Le premier cas d'infection au Covid-19 depuis le début de la pandémie a été signalé en Corée du Nord, a annoncé jeudi la presse officielle, qualifiant cela de "grave urgence nationale". Le dirigeant du pays Kim Jong Un a annoncé la mise en place d'un système de contrôle du virus d'"extrême urgence" à l'issue d'une réunion de crise du bureau politique.

"L'objectif était d'éliminer la racine dans les plus brefs délais", a affirmé le leader cité par l'agence d'Etat KCNA.

"Il nous a assuré que du fait de la forte conscience politique de la population [...], nous surmonterons sûrement l'urgence et réussirons avec le projet de quarantaine d'urgence", a précisé l'agence de presse.

Le système de santé du pays est très déficient

Kim Jong Un a demandé un contrôle plus strict des frontières ainsi que des mesures de confinement, demandant aux habitants "d'empêcher complètement la propagation du virus malveillant en bloquant totalement leurs quartiers dans toutes les villes et tous les comtés du pays", selon KCNA.

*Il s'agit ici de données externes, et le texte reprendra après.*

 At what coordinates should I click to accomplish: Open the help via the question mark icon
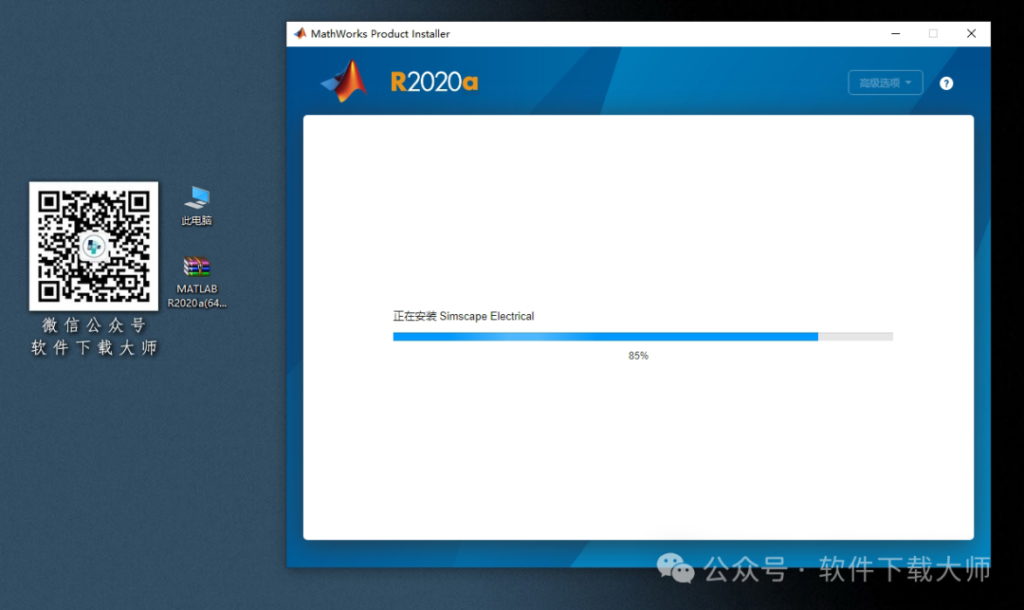946,83
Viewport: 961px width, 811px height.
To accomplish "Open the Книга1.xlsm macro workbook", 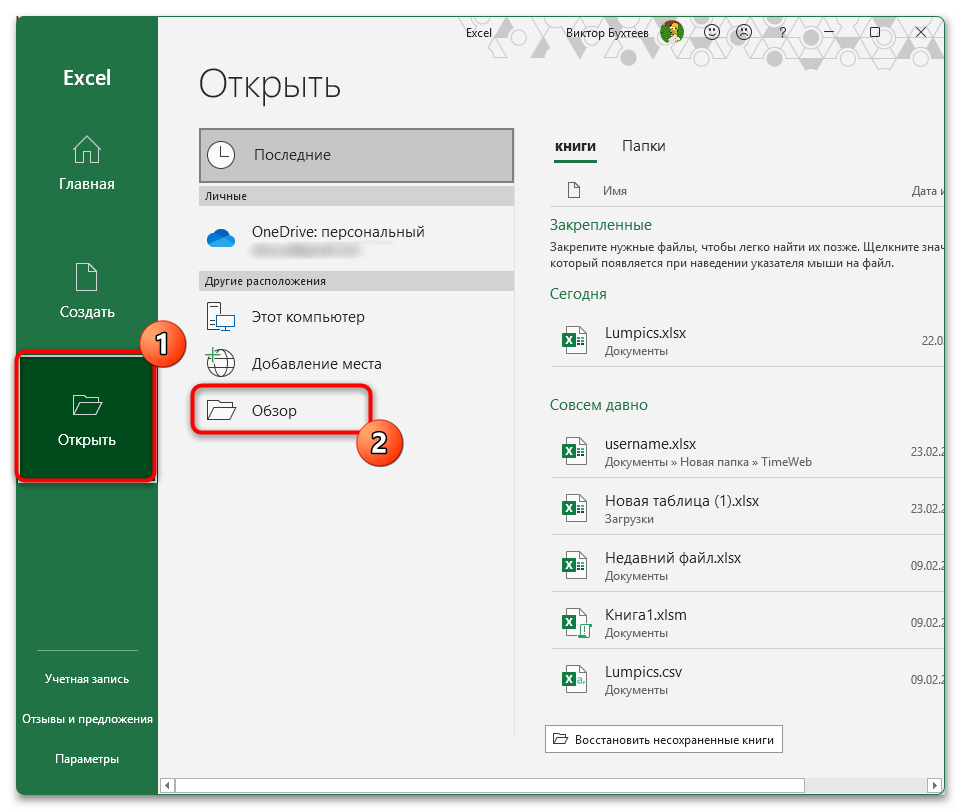I will tap(645, 615).
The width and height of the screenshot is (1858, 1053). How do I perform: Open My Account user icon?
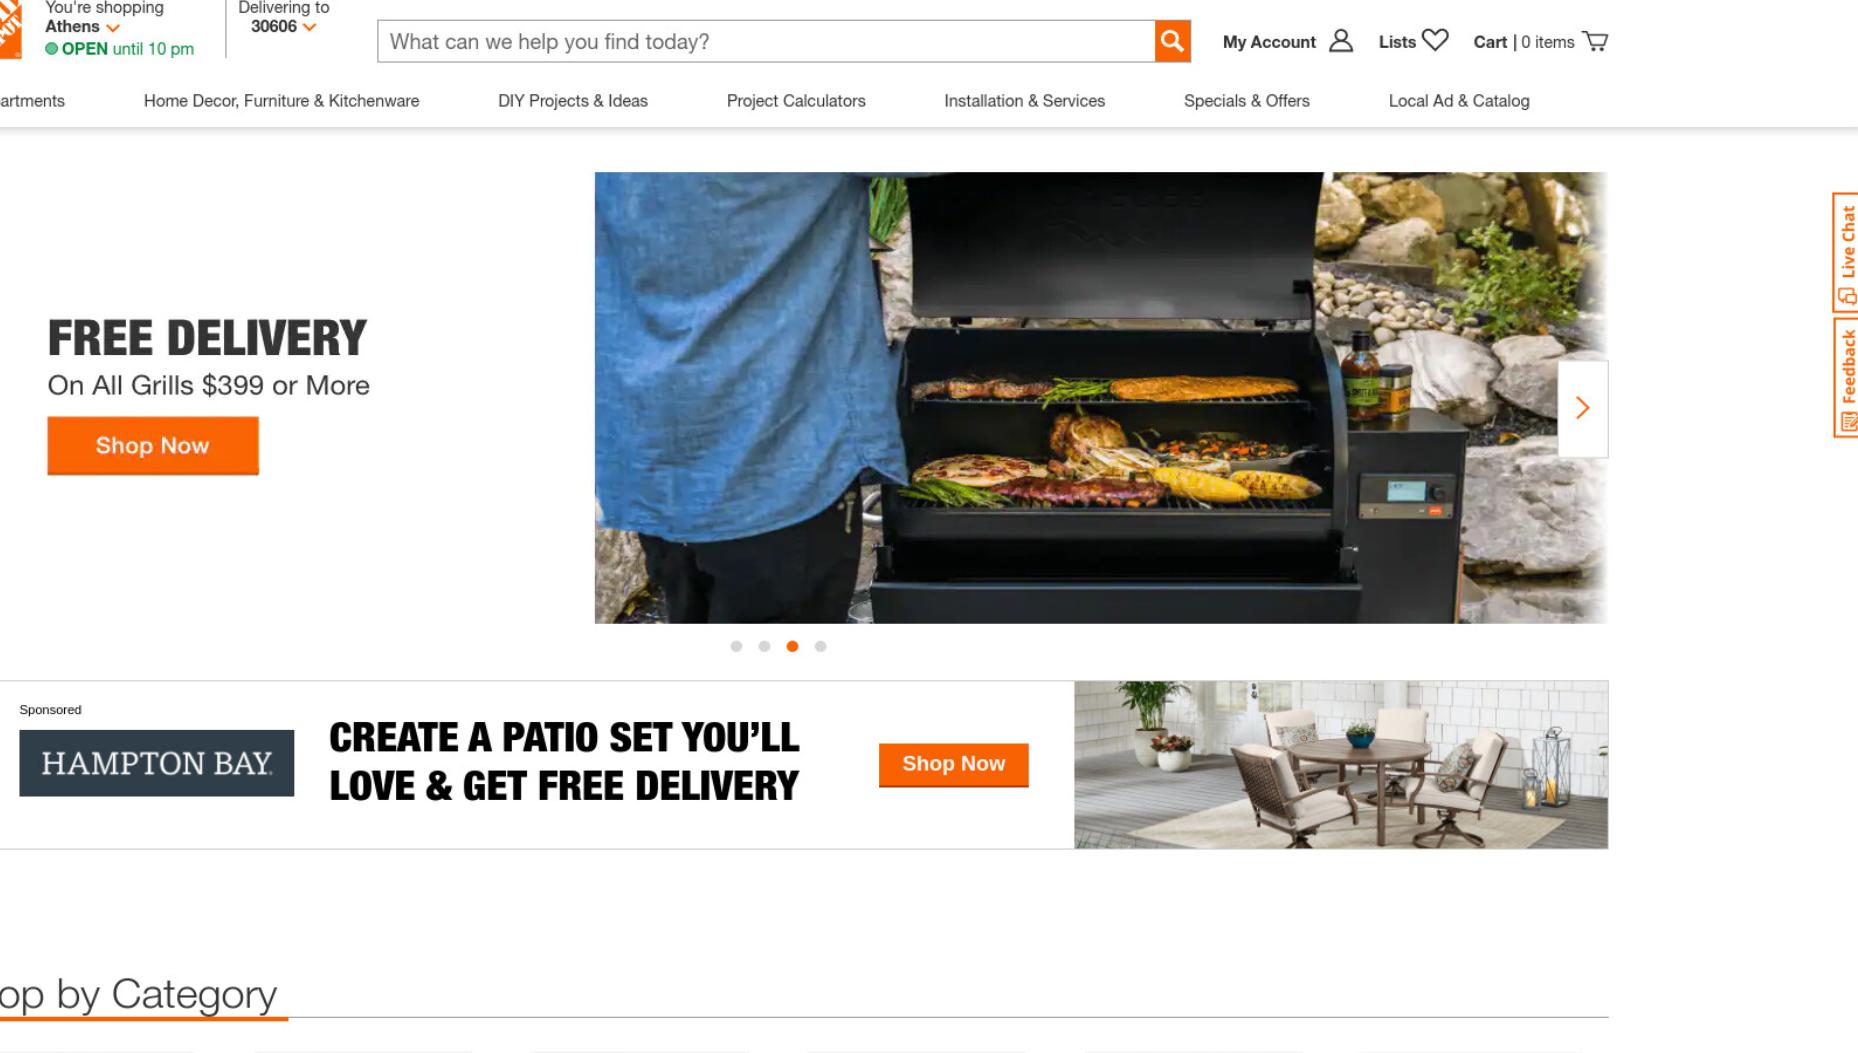(1340, 41)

Toutes les activités productives et commerciales seront organisées de manière à ce que chaque unité de travail soit "isolée" pour éviter la propagation du virus, a-t-il ajouté.

Le pays a complètement fermé ses frontières dès le début de la pandémie en 2020, aux dépens de son économie. Pyongyang n'avait annoncé aucun cas confirmé de Covid-19 jusqu'à ce jeudi.

Selon l'Organisation mondiale de la santé, la Corée du Nord avait mené, en 2020, 13.259 tests anti-Covid, qui se sont tous révélés négatifs. Les observateurs estiment que le système de santé du pays, très déficient, aurait du mal à surmonter une épidémie d'ampleur.